The saga of Mike Anderson, a man convicted of armed robbery 13 years ago and amazingly never put in prison (except for a few months at the time he should have been released), is seemingly at an end. A circuit judge decided that making Anderson serve his sentence would “serve no purpose” and released him to live the rest of his life a free man.

The series of events raises troubling questions on the front end of the Missouri criminal justice system: How could a person guilty of a serious crime be able to escape punishment without anyone noticing?

But it also raises important questions about the point of punishing people with prison.

From all available evidence, the Mike Anderson who was not in prison for 13 years led an exemplary life. He married, had kids, started a business, and paid his taxes. He fully rehabilitated himself. Indeed, his behavior after his conviction was crucial in the judge’s decision to let him go. Punishing him wouldn’t do him or society any good.

We don’t know how Anderson would have fared in prison; thankfully. Anderson doesn’t have to know, either. Maybe he would have also led an exemplary life as an inmate. Some inmates do. But many inmates do not.

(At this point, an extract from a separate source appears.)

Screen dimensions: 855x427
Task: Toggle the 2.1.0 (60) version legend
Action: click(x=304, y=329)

We do know that sending people to prison very often doesn’t make them better, it makes them worse. In 2011, the Pew Center released a study on recidivism rates in the 50 states. Missouri had the third highest re-offense rate in the country, with well more than half (54.4 percent) of those imprisoned committing new crimes upon release and returning to prison. Again, we don’t know what would have happened had Mike Anderson gone to prison for 13 years and been released. But we know he would be at a high risk of reoffending.

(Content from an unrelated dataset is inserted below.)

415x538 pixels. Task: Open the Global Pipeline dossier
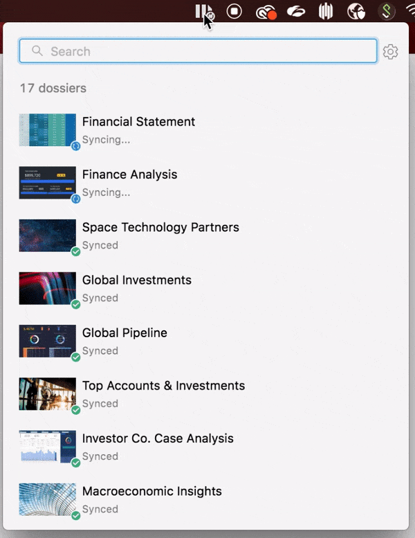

It is perhaps obvious that prisons are not a good place for people to rehabilitate themselves. But the fact that so many people put in prison go on to reoffend suggests that prison also isn’t good from a public safety standpoint.

Our first reaction (it was my first reaction) to Anderson’s story may have been: Here was a man convicted of a violent crime who was inexplicably left alone and unpunished by the criminal justice system. Society was put at risk because of a clerical error. Unacceptable and outrageous.

But there turns out to have been little risk to not imprisoning Anderson. The risk instead might have been had we put Anderson in prison. Prison is not only a bad place for making people better, it also make us all worse off in the long run. In prison, you are cut off from family, from your community and from meaningful work -- in short, from those things that can prevent you from making more bad choices and help you start making good ones.

The lesson from this is not that we shouldn’t imprison anybody. Some people belong behind bars for the sake of public safety. But not everybody is like this. Anderson’s story shows that not everybody who commits a serious crime needs prison. Supervision, yes -- and this is where the Missouri criminal justice system obviously dropped the ball -- but not necessarily prison.

Prison is expensive, not only financially, but in the human cost of those who are put there. Sure, we need to keep better track of those we convict. But we also should be more discerning about how we punish those whom we do convict. 

Chad Flanders is an assistant professor of law at Saint Louis University School of Law.